Policy Routing on a FortiGate Firewall

This is a small example on how to configure policy routes (also known as policy-based forwarding or policy-based routing) on a Fortinet firewall, which is really simple at all. Only one single configuration page and you’re done. ;)

(Compared to my other PBR/PBF tutorials from Juniper ScreenOS and Palo Alto Networks, there is only one screenshot needed to explain the policy route. Ok, it is not that flexible, but easy.)

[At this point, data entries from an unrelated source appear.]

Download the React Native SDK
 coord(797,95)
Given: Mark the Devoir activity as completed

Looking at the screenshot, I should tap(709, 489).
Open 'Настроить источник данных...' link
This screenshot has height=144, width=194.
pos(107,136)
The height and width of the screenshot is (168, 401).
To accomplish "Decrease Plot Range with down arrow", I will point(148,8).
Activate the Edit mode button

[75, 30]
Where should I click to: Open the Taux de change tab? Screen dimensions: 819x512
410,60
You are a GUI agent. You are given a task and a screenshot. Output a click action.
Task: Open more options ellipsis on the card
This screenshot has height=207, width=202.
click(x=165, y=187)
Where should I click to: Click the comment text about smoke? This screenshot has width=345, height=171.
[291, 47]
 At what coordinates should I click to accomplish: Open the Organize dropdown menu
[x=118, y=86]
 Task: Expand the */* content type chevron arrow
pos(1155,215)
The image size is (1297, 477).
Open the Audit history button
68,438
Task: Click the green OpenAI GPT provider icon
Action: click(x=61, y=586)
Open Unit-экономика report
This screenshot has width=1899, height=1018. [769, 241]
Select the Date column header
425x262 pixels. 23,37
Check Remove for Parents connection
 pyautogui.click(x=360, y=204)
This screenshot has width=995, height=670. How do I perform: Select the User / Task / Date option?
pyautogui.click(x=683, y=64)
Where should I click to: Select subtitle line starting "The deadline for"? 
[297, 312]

In my lab, I have a static default route to the wan1 interface. On the wan2 interface, there is a simple DSL connection to the Internet which shall be used for http/https traffic from the users. That is: Everything from the users IP segment (192.168.161.0/24) to the destination ports 80 and 443 shall be forwarded to this DSL connection. But an exemption is still needed: If the destination is on the internal LAN, the connection should not be policy routed. (Of course, appropriate policies must be in place, too.) The configuration is done under Router -> Static -> Policy Routes:

That’s it. In the Forward Traffic Log, it is easy to see which destination interface is used, dependent on the destination port:

Forward Traffic Log with Destination Interface.

Featured image “DSCF1762” by Ronald Redentor de Veyra is licensed under CC BY-NC 2.0.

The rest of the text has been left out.